| What is being asked |
Reproduce the lines verbatim, starting with the line that contains "Tree (565, 19)" and continuing through the line that contains "ApiGen dev-master (923, 790)", with both of those lines included.
..............................
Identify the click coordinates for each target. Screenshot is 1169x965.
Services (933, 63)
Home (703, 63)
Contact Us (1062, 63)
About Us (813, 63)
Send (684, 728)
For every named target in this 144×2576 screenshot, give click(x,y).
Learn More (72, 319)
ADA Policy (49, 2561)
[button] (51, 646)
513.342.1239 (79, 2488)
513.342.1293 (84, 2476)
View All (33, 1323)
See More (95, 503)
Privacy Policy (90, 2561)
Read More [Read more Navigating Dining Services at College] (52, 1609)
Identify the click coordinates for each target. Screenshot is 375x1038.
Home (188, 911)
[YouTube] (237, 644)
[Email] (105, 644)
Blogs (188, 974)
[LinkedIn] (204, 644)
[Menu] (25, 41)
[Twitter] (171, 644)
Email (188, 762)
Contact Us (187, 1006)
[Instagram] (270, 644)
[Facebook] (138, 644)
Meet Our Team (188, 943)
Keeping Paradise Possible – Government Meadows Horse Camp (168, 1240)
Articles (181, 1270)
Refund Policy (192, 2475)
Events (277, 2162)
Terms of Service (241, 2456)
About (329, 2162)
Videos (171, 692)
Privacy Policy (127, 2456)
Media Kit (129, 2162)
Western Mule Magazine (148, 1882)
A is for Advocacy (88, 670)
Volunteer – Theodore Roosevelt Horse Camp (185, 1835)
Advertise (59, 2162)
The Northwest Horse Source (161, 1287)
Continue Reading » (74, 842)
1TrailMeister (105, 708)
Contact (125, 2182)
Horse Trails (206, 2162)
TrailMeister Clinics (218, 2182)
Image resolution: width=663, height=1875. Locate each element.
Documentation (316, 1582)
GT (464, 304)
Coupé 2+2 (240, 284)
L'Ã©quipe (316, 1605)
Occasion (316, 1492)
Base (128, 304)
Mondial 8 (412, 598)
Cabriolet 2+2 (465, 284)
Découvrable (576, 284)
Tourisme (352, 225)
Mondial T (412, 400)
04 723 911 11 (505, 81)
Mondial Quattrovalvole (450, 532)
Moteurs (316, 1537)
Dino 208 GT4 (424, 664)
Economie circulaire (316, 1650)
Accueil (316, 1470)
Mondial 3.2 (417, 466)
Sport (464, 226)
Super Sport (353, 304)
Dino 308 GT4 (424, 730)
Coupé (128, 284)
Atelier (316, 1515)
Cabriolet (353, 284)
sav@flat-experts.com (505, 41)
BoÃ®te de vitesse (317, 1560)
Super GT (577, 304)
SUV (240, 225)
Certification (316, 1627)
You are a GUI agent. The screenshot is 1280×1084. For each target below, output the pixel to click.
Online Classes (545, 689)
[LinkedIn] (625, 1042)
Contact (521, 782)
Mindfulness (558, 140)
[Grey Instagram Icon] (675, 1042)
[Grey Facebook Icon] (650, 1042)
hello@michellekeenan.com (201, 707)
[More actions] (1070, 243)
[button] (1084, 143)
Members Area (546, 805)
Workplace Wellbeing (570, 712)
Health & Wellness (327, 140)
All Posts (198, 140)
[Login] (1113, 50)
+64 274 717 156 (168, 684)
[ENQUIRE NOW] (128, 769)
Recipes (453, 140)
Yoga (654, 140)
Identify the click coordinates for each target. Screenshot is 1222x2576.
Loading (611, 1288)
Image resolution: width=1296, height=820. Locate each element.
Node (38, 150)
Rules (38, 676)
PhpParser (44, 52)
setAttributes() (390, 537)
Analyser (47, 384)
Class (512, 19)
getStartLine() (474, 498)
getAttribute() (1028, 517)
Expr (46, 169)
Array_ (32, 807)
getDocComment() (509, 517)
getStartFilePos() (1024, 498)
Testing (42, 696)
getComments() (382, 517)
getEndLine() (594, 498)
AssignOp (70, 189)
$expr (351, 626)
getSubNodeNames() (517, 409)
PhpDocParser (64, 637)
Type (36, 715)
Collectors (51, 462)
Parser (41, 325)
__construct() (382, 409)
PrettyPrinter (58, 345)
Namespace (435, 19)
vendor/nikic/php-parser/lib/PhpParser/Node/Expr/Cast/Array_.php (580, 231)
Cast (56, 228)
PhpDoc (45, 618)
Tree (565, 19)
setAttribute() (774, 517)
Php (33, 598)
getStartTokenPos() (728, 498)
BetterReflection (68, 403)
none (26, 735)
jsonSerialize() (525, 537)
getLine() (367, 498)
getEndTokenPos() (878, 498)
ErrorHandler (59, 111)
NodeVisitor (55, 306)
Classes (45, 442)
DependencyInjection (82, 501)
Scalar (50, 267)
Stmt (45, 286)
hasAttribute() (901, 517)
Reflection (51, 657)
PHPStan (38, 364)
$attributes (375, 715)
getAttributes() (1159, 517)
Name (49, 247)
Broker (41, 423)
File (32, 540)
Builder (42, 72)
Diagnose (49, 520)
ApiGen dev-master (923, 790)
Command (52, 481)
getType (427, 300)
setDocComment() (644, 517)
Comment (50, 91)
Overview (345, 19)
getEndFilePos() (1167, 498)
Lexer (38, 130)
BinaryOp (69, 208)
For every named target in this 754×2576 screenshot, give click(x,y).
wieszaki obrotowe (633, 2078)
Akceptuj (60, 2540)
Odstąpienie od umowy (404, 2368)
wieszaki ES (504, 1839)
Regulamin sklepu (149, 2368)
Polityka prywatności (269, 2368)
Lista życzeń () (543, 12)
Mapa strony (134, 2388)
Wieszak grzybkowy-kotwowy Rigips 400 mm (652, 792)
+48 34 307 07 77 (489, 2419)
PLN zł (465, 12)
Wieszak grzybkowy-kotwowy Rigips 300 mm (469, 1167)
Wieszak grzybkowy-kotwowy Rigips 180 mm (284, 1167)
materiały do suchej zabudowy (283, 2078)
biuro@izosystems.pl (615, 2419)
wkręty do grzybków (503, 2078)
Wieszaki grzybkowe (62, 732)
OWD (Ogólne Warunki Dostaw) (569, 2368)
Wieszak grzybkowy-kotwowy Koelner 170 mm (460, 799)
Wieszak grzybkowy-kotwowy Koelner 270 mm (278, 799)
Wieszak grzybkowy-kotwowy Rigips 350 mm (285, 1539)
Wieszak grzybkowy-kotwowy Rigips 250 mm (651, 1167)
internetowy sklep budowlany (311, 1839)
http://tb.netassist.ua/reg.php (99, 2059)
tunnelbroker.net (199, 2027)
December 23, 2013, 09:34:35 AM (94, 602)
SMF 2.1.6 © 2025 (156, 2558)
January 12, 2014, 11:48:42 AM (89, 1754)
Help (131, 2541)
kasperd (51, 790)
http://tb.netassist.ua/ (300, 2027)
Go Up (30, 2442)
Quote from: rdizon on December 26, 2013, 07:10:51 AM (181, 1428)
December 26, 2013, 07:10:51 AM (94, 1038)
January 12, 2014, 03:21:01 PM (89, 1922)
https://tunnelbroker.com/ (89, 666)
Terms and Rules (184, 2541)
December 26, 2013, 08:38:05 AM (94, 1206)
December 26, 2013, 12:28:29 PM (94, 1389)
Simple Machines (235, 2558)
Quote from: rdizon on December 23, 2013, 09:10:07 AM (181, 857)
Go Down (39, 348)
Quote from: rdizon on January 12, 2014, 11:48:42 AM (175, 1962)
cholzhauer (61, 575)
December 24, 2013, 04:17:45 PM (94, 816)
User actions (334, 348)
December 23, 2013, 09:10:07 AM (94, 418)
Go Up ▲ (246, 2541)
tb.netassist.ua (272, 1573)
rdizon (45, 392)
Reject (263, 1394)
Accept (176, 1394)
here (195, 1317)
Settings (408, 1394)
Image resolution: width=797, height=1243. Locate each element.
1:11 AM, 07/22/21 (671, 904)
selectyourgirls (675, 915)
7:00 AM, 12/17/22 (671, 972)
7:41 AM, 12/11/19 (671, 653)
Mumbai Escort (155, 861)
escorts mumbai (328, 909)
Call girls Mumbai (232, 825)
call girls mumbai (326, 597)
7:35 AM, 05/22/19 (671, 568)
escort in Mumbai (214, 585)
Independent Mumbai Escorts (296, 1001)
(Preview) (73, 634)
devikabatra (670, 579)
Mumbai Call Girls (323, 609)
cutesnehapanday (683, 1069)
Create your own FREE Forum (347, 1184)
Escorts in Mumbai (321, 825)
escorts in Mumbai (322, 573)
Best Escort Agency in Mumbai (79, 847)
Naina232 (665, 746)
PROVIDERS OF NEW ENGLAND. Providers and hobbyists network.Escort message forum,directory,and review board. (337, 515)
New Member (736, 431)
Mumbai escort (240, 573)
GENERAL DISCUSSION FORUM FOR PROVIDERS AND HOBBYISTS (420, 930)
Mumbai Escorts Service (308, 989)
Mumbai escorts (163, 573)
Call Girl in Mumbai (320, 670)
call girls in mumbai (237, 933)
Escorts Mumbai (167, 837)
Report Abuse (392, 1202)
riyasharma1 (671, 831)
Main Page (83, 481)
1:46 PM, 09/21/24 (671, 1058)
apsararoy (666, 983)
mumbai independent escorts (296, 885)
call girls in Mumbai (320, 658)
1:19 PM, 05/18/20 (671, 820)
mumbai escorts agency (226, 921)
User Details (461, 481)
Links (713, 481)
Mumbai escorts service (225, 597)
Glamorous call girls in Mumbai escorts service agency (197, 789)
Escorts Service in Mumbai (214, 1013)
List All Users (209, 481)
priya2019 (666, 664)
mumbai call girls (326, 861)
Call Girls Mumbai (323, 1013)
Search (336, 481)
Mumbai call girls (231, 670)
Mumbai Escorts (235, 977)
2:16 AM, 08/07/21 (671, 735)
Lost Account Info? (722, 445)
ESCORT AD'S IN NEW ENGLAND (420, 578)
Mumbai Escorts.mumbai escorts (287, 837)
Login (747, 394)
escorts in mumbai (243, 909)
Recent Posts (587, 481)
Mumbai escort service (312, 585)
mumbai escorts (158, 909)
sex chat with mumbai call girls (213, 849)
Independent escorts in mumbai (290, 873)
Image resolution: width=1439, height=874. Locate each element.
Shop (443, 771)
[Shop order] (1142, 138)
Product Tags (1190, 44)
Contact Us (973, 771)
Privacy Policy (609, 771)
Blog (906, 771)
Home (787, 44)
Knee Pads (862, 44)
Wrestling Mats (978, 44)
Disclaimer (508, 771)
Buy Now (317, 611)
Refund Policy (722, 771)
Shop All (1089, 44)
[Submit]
..............................
| The output |
Tree (565, 19)
setAttribute() (774, 517)
Php (33, 598)
getStartTokenPos() (728, 498)
BetterReflection (68, 403)
none (26, 735)
jsonSerialize() (525, 537)
getLine() (367, 498)
getEndTokenPos() (878, 498)
ErrorHandler (59, 111)
NodeVisitor (55, 306)
Classes (45, 442)
DependencyInjection (82, 501)
Scalar (50, 267)
Stmt (45, 286)
hasAttribute() (901, 517)
Reflection (51, 657)
PHPStan (38, 364)
$attributes (375, 715)
getAttributes() (1159, 517)
Name (49, 247)
Broker (41, 423)
File (32, 540)
Builder (42, 72)
Diagnose (49, 520)
ApiGen dev-master (923, 790)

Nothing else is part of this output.